[Recorded data]
BEGIN

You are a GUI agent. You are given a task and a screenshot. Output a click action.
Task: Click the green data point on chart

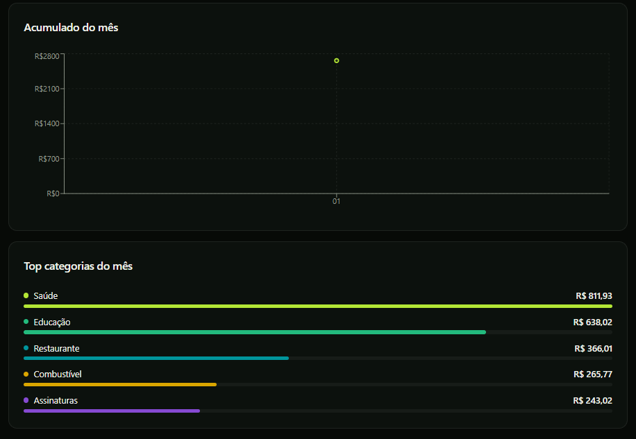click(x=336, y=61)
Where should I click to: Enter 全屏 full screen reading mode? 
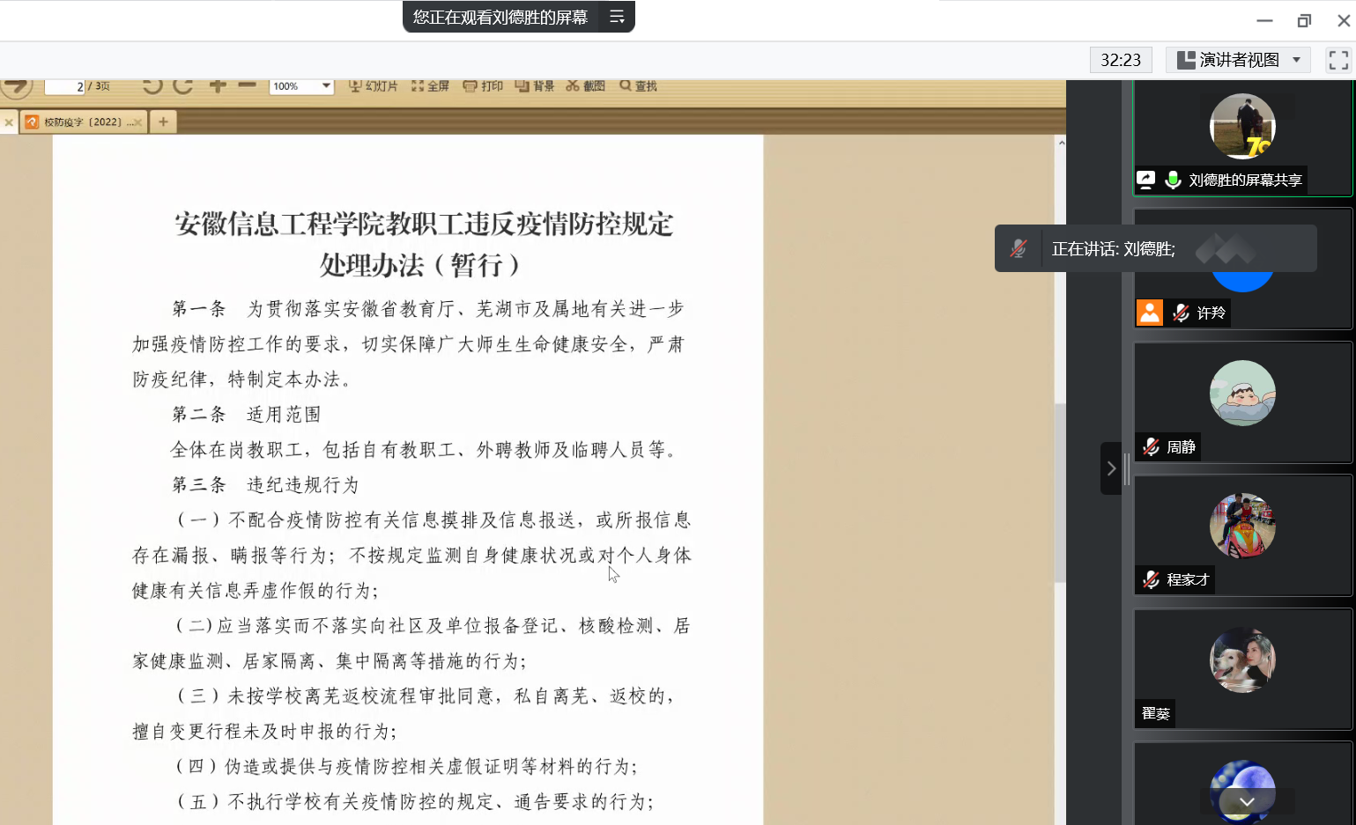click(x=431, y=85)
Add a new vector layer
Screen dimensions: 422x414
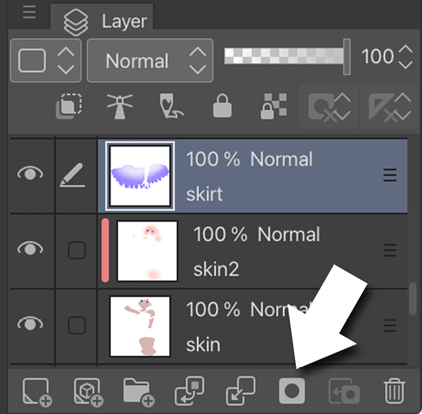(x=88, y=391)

END
BEGIN

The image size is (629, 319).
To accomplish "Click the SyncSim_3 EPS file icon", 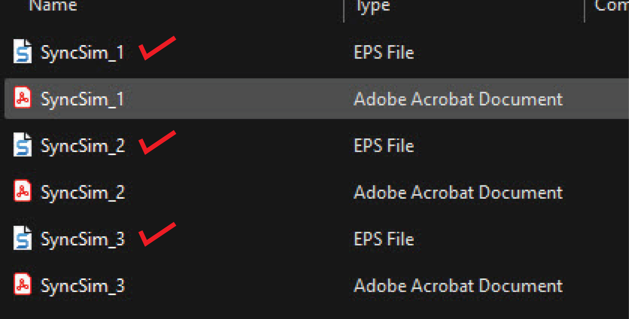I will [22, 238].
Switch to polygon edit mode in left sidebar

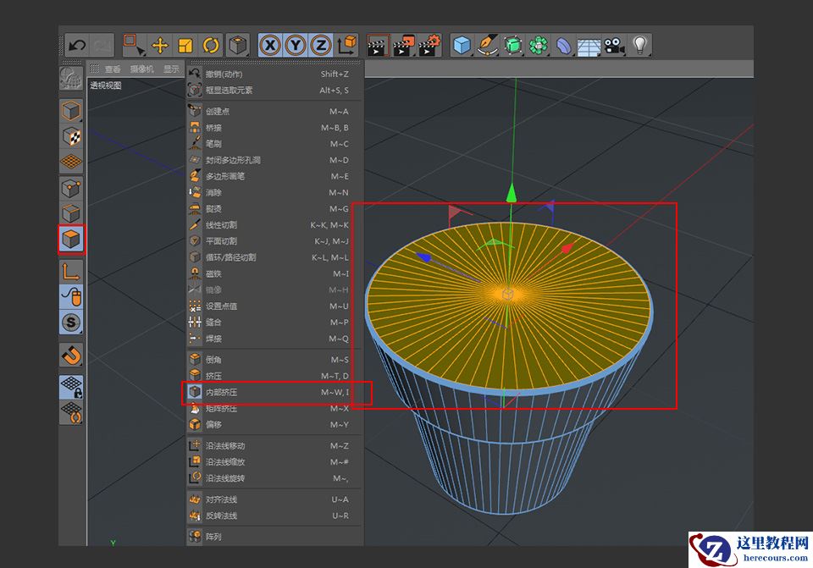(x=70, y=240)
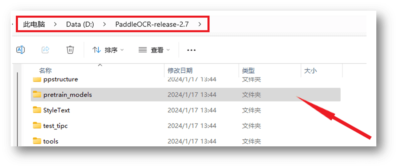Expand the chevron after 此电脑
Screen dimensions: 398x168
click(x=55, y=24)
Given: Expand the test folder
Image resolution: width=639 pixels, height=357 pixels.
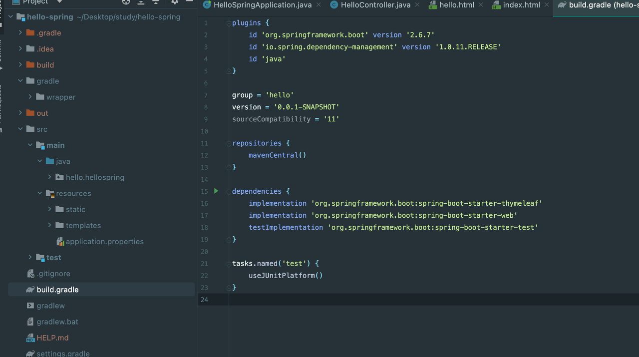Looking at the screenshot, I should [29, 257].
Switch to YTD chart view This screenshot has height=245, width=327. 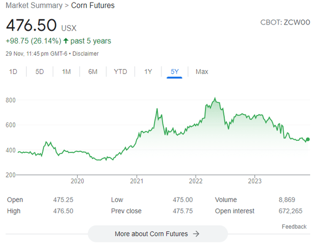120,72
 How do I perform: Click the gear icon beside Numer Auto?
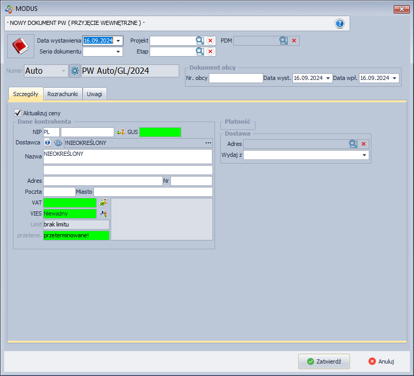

END

__WRITTEN PROBLEM__: Rename "vector layer" to "raster layer" in the rows from the line with "Add a new vector layer" to the line with "(x=88, y=391)", and write out only those lines with nothing else changed. Omit the pictures.

__RESULT OF THE EXERCISE__:
Add a new raster layer
Screen dimensions: 422x414
(x=88, y=391)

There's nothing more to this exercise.